Święto zakochanych jak każde święto – jedni lubią obchodzić, inni nie. Różne mogą być tego powody.
Skąd niechęć do świętowania? Niektórzy po prostu są singlami i z zazdrości patrzą na obściskujące i całujące się pary na ulicy, z kolei inni smucą się właśnie dlatego, iż mają drugą połówkę i muszą kupić jakiś prezent…
Okażmy zrozumienie
W święto zakochanych nie każdy czuję się kochany i my obdarowani, powinniśmy okazać wyrozumiałość tym osobom, którym brakuje miłości. Czasem osoby, które nie świętują tego dnia straciły w ostatnim roku męża, albo bliski współmałżonek lub współmałżonka odeszła z innym partnerem. Szukanie płaszczyzny zrozumienia jest tutaj bardzo ważne.

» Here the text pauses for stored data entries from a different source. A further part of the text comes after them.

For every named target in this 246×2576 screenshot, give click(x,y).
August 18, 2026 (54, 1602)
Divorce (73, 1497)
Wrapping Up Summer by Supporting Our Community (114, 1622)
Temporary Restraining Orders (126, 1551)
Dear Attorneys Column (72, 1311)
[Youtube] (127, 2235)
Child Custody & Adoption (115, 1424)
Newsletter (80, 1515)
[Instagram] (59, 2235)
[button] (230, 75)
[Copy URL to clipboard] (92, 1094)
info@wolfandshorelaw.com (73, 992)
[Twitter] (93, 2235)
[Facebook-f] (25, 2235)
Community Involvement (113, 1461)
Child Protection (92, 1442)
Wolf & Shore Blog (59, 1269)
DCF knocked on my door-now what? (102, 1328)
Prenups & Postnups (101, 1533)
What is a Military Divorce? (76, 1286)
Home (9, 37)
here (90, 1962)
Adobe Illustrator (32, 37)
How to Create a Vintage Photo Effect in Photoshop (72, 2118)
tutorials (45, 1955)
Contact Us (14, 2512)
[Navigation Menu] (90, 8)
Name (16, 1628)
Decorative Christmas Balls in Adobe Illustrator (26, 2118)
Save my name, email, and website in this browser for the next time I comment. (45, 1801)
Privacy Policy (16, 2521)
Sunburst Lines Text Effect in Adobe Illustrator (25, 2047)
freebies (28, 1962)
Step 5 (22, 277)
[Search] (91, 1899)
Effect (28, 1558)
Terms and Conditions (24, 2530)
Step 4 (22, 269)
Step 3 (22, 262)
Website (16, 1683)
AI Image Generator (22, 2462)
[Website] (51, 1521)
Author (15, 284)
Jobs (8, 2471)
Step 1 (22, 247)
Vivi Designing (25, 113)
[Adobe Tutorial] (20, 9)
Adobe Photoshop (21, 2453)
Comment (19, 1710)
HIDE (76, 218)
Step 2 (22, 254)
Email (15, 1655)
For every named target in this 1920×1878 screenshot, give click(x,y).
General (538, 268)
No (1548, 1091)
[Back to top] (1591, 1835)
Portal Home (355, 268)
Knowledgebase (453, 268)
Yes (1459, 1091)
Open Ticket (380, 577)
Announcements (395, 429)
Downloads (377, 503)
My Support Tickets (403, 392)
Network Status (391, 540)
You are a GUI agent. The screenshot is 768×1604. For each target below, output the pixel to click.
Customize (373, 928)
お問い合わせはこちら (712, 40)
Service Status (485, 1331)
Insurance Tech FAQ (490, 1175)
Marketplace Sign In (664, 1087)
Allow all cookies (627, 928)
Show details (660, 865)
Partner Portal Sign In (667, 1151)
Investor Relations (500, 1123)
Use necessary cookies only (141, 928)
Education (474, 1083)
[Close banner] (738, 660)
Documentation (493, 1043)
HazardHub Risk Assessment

Zalewanie każdego serduszkiem, może zranić zamiast pomóc i wywołać odwrotne reakcję od zamierzonej.
Płaszczyzna
Jak ważna jest płaszczyzna porozumienia – to każdy wie. Osoby, które nie mają współpartnera, winny okazać zrozumienie dla tych, którzy akurat ten dzień będą świętowali ze swoim najbliższym ukochanym/ą. Warto wtedy zadać sobie pytanie, dlaczego jestem nieszczęśliwy? Czy dlatego, iż nie mam drugiej osoby, czy może dlatego, iż nie umiem kochać? Wielu ludzi jest samych, bo tej samotności oczekują i nie szukają wyjścia z tej sytuacji. Ten smutek przerzucają na innych chcąc, aby smucili się tak samo.